I work in the analytics space and have a few thoughts I can offer up - I apologize for the length

 

Data Science is growing into a top degree and career path based on these studies. Analytics / Big Data is not just a baseball thing anymore as businesses everywhere are interested in data.

https://www.indeed.com/jobtrends?q=Big-Data%2C+data-science&l=&relative=1

http://www.teachthought.com/everything-else/a-new-social-science-statistics-outgrowing-other-stem-fields/

 

I had received a powerpoint from a Cubs Season Ticket Holder that was given by Jed Hoyer and had a graph showing that Analysts in MLB have grown from 33 in 2009 to 142 in 2016 for a 330% increase. I would imagine that number will continue to skyrocket as teams are building their secret sauce through data. So what does all of this have to do with the Pina vs Broxton to bunt vs not bunt? It points to teams are building these big data systems and these systems will pull in many factors to consider. But in the end, these systems have variability as there is more than 1 way to build the house. The op has a link to the run scoring as a hole. 68 % when runners at 2nd/3rd with 1 out and 61% when 1st/2nd with 0 out. One can ask is that enough or what else can we consider?

 

Splits of Pina vs Broxton vs players on the bench. Splits for 2017 vs their career.

https://www.baseball-reference.com/players/split.fcgi?id=broxtke01&year=2017&t=b

https://www.baseball-reference.com/players/split.fcgi?id=pinama01&year=2017&t=b

 

How about the current pitcher Tommy Hunter is he a fly ball pitcher or a ground ball pitcher

https://www.baseball-reference.com/players/split.fcgi?id=hunteto02&year=2017&t=p

 

As the OP stated "statistics often times are interpretive" and I agree with that. Teams are building their framework around what they believe to be important factors and leaving others out. Some teams may look at position player bunting or maybe bunting with a person on 1 / 2. How fast is the person at 2nd base? Can he get thrown out at 3rd? What is the chance for a double play with 1st/2nd with current hitter? Is there a better player on the bench to deliver a fly ball? Will they walk that person to load the bases up and then what is the double play rate for the next person due up?
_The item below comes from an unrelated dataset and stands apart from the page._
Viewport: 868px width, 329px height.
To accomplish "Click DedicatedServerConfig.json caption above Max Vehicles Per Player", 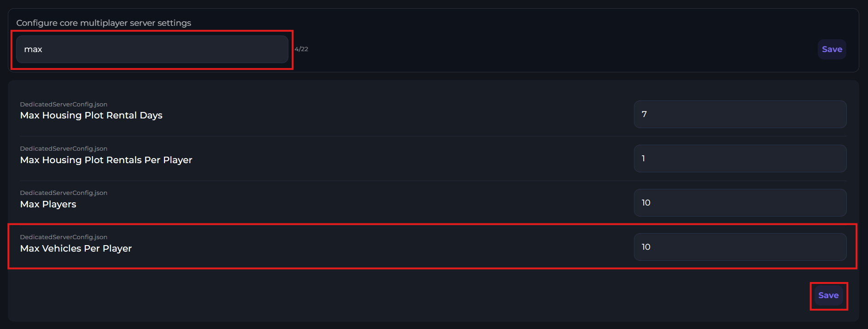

So many variables

 

As many have stated - statistics don't give you absolutes - they paint pictures. However different artists paint different pictures. One analyst may rely more on one set of data and another on a different set. In the end, teams are building trust into their analytics machine. While fans don't sit there with an ipad connected to terabytes of data, teams do and their scientists are in place to make sure it is readily available during the game to help them make in game decisions. So I would lean towards answering the OP's question / comment around assumption that analytics people assume there are no quantifiable variations to be I bet you they do it's just not readily available on baseball-reference.com and sometimes not statistics based. (Pitcher looks tired, maybe Pina or Broxton has hit the ball well all day, etc, etc)

 

My assumption is these teams are taking gobs of data and presenting multiple scenarios for the manager to consider and then Counsel ultimately makes the final call. I would love to get a peak into these systems to see the data being given to the coaching staff these days.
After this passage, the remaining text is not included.